Have you noticed that I get just a little nuts when I see or hear someone treating a dog in a less than positive way? Time and again, I tell myself to stay silent but, like an unneutered dog, I am driven by forces beyond my willpower to keep my mouth shut.  As I try to explain how positive training methods are preferable in order to preserve a happy relationship with the dog, I see that I am turning people off – but I can’t stop myself.  Friends have coached me about my approach, that I’m too direct.  I agree!  But I can’t stop.  I am so passionate about helping animals plus I have the education, experience and scientific research to back that up.  Will the price I have to pay for this passion be the loss of acquaintances?   Is that the sacrifice that anyone who takes a stand needs to pay?
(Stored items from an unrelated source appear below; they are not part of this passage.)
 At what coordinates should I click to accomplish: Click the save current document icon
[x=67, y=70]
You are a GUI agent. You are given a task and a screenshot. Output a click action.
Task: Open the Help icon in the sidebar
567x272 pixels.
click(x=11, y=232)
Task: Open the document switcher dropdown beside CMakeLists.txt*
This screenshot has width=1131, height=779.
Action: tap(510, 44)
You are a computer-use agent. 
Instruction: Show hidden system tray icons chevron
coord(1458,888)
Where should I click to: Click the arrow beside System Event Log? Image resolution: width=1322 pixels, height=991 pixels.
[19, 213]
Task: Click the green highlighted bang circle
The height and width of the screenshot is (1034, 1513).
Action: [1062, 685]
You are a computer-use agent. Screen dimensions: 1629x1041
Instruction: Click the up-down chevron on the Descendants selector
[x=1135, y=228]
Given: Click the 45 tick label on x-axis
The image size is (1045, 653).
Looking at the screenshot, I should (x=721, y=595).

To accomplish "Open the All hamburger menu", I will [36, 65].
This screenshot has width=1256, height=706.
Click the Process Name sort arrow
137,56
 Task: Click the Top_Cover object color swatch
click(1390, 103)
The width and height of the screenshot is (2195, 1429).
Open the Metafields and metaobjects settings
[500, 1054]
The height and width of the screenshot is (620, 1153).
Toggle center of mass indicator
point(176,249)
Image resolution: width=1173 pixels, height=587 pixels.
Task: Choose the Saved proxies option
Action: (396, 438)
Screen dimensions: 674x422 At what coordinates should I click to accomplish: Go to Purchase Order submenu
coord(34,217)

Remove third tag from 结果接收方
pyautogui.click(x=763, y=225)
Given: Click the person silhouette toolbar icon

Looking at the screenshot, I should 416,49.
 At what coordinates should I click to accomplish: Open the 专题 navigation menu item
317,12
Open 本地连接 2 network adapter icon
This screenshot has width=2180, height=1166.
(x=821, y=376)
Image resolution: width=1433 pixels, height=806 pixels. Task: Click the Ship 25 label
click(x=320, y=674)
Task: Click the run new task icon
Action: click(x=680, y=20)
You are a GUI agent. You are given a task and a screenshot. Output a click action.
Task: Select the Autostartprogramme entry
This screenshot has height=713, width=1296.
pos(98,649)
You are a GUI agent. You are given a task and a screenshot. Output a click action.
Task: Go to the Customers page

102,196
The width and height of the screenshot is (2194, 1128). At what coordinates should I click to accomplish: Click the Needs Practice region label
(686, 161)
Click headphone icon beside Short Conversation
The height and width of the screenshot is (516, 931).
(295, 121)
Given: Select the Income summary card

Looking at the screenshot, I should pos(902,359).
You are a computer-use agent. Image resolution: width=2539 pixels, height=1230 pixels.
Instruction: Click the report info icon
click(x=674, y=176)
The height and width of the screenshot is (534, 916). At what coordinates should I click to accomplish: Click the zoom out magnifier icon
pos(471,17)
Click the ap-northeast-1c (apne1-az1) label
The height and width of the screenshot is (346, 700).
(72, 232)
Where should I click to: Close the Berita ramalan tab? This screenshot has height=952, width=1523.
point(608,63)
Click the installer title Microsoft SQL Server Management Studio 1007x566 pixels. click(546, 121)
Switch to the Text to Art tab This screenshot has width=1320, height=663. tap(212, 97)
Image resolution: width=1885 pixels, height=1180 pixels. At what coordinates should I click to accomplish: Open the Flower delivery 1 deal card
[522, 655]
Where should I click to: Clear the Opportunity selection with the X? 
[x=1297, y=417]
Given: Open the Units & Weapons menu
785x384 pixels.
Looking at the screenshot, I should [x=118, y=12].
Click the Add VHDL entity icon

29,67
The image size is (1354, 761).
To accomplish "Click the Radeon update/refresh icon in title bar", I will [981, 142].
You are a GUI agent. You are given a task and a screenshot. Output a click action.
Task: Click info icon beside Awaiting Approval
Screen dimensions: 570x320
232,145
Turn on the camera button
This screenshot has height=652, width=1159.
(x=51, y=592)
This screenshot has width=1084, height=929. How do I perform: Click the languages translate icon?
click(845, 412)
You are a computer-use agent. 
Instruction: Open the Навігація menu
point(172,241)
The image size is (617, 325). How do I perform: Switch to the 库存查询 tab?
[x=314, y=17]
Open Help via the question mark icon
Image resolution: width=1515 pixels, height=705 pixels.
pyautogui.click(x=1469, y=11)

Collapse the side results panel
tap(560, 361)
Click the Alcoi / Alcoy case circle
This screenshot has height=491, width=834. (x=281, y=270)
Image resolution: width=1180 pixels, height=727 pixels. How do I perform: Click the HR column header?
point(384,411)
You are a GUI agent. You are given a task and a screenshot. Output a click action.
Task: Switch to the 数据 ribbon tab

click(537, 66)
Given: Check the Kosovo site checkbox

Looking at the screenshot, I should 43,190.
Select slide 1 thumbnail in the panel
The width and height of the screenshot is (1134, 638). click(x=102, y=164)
In the animal sheltering world, there are a lot of opinions about how to train dogs or how to correct behaviors. Surprisingly, choke chains, prong collars and even shock collars are still prevalently used and promoted as well as a lot of yelling at the dogs. Many shelter workers have never had formal training but have learned by what has worked for them.  Quite a few dog trainers learned this way too. For instance, I recently heard of a trainer who recommends squirting dogs with a spray bottle when the dog misbehaves.  Can it work?  Of course it can, for some dogs. But there are dogs who will simply ignore the spray while others will be scared by it and become fearful. The trainer obviously has had success with this method; that’s why she advocates it.  Unfortunately, she hasn’t had the training to find better ways.

Shelter workers, of all people, should be tuned into best practices that create a happy dog and preserve the relationship with their families. After all, many dogs are surrendered to shelters just for the fact that the dogs have behavior problems, either due to lack of proper training or from the owners treating the dogs in ways that destroy the relationship.

I suppose it is human nature to stick with what works for you, especially if you have worked in a field for many years. But I am just as steadfast and will remain passionate – okay, pig-headed – about positive training methods for dogs. I love dogs so much and want what’s best for them. If I can educate just one person, then it’s worth turning a few people away.